Perception is a funny old thing.
For me, the early 3.5 edition books weren't worth the paper they were printed on. I had zero interest in them. Just retreads of the same old stuff. It wasn't until later 3.5 that I bought pretty much any WotC books - Tome of Magic was one of the best rpg books I'd bought in a long, long time. The Environmental Series books were fantastic.
Complete X books? Pass thanks. Ohh, gee, let's jump on the power wagon yet again and make the game overly complicated to appeal to people who think rules mastery is a great thing. No thanks. Me, I'm perfectly happy to see one, maybe two, character based books in the entire run of 5e. Steady churn of character based books - and for me, one per year is still FAR too many? No thanks. I'll wait until WotC produces something I actually want to buy.

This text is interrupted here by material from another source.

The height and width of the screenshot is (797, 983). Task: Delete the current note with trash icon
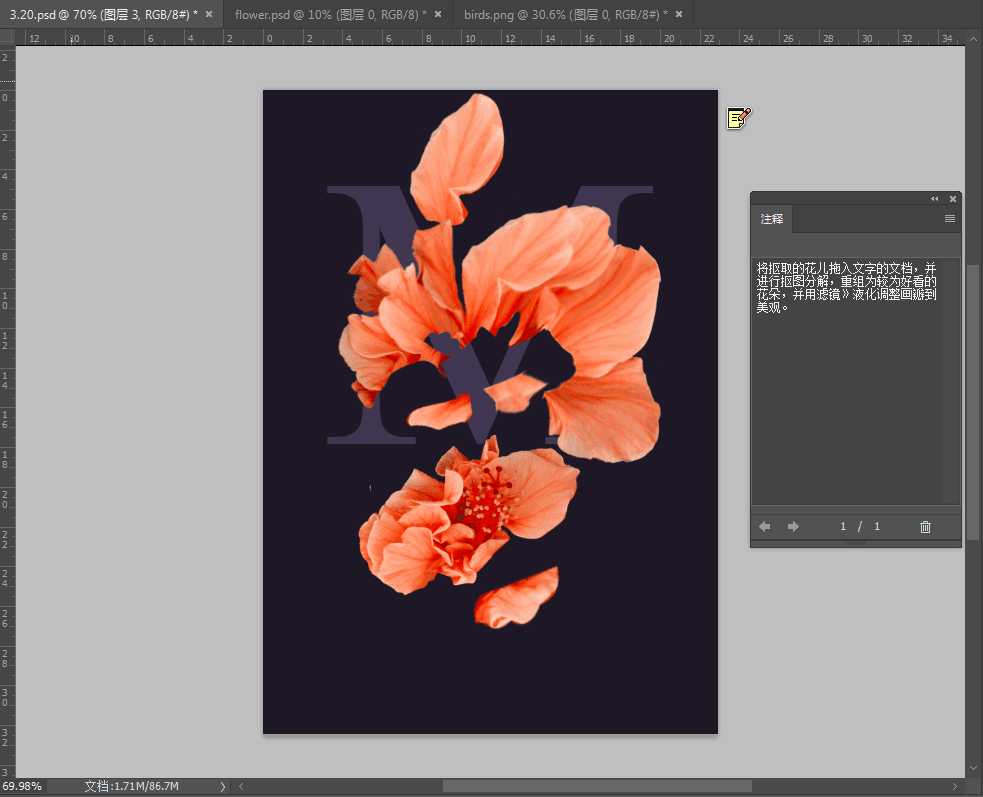[925, 527]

AFAIC, the fact that I don't have to audit every character sheet at the table every level is a GOOD THING. I never, ever want to see anyone using a spreadsheet program at my table again. Whether 3e or 4e, didn't matter. 4e had what, 40 base classes released in 2 or 3 years? How in the world could I possibly keep up? What's a "warden"? And how does that fit into my campaign world?
Heck, even in our 5e game, the presence of a Swashbuckler Rogue has caused problems. "I get my sneak attack" "why, there's no advantage and no one is near you" "Yeah, I'm a swashbuckler" "Oh right!!" is a conversation that comes up nearly every session. And it's not like this is a newbie table. All of us have been gaming for over a decade, through multiple editions, and most of us have DM'd at some point or other.
Add in a complete book of character options? Forget that. Endless wrangling about how X or Y works? If I wanted that, I'd go back to playing 3e or 4e.